AudiFactory_March2013
Audi employees work on an engine for an Audi A3 automobile at a production line in Ingolstadt, Germany, March 11, 2013. Getty Images/Alexander Hassenstein

Audi AG , the high-end car maker owned by Volkswagen AG, said Thursday operating profit fell 6 percent in 2015, as costs related to the emissions scandal and provisions for recalls of cars fitted with airbags from Takata Corp. eroded its earnings.

Operating profit for 2015 fell to 4.84 billion euros ($5.28 billion) from 5.15 billion euros ($5.62 billion) a year earlier at the maker of premium sedans, Lamborghini sports cars and Ducati motorcycles due to emissions scandal-related costs of 228 million euros ($248.68 million) during the year. The company said future effects of the scandal on Audi’s balance sheet would not be significant as Volkswagen was expected to bear the majority of costs related to the recalls and fines.

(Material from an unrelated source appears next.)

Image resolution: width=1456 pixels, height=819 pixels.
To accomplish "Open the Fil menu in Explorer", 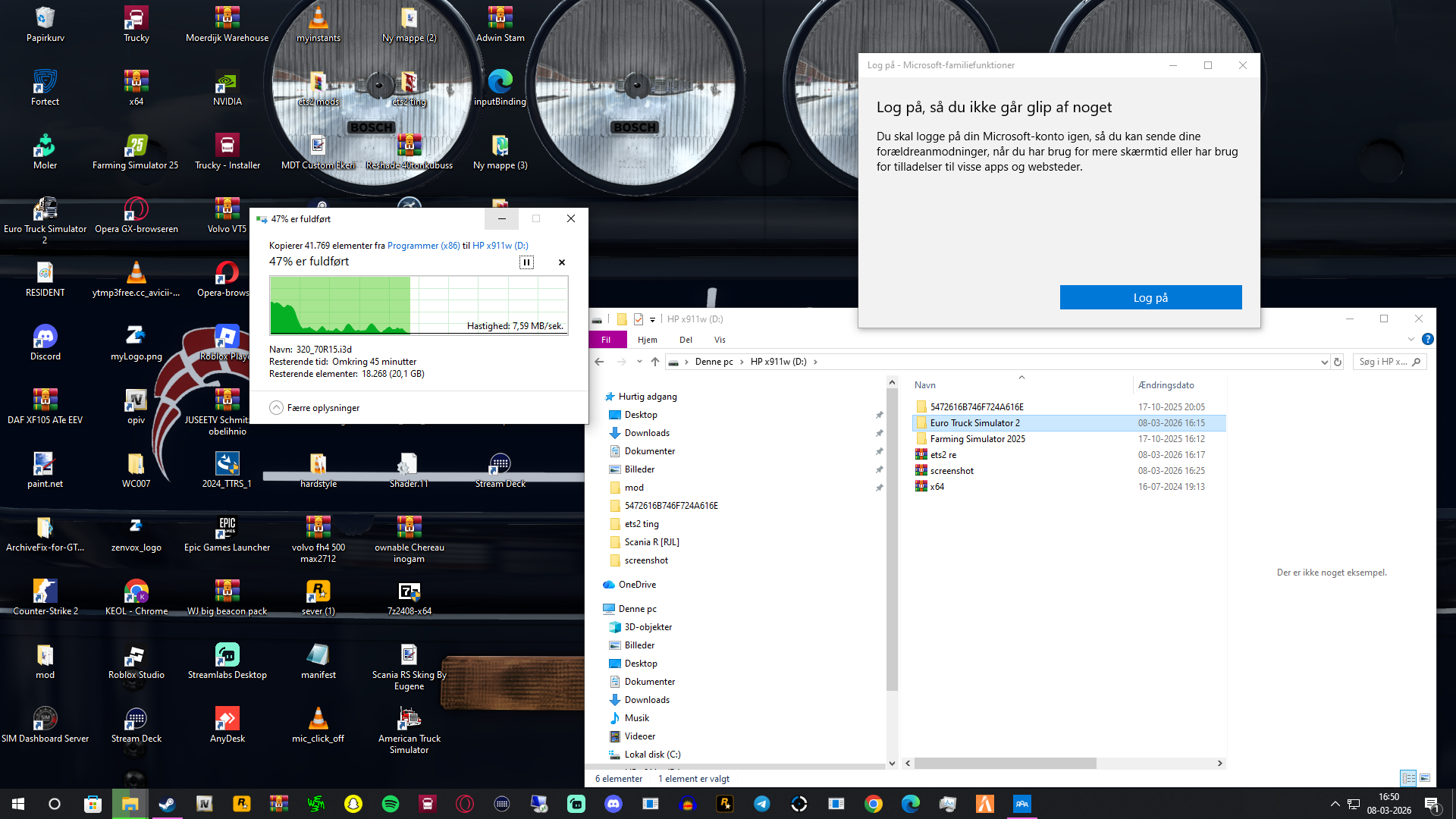I will (x=606, y=340).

The company also forecast a “moderate” increase in deliveries and revenue for 2016. The company, however, warned that expenditures on new factories in Brazil and Mexico, and a ramp-up in costs of new models would affect profits “negatively” in 2016.

"Conditions were demanding, perhaps more demanding than we originally expected," Audi CFO Axel Strotbek said Thursday. However, Strotbek reaffirmed Audi’s outlook of achieving a pretax profit margin in the range of 8 percent to 10 percent in 2016.

Last month, Volkswagen postponed the release of its results to late April and the financial fallout of the "Dieselgate" scandal remains unclear. The German carmaker had admitted to installing software on up to 11 million vehicles worldwide to manipulate emissions tests.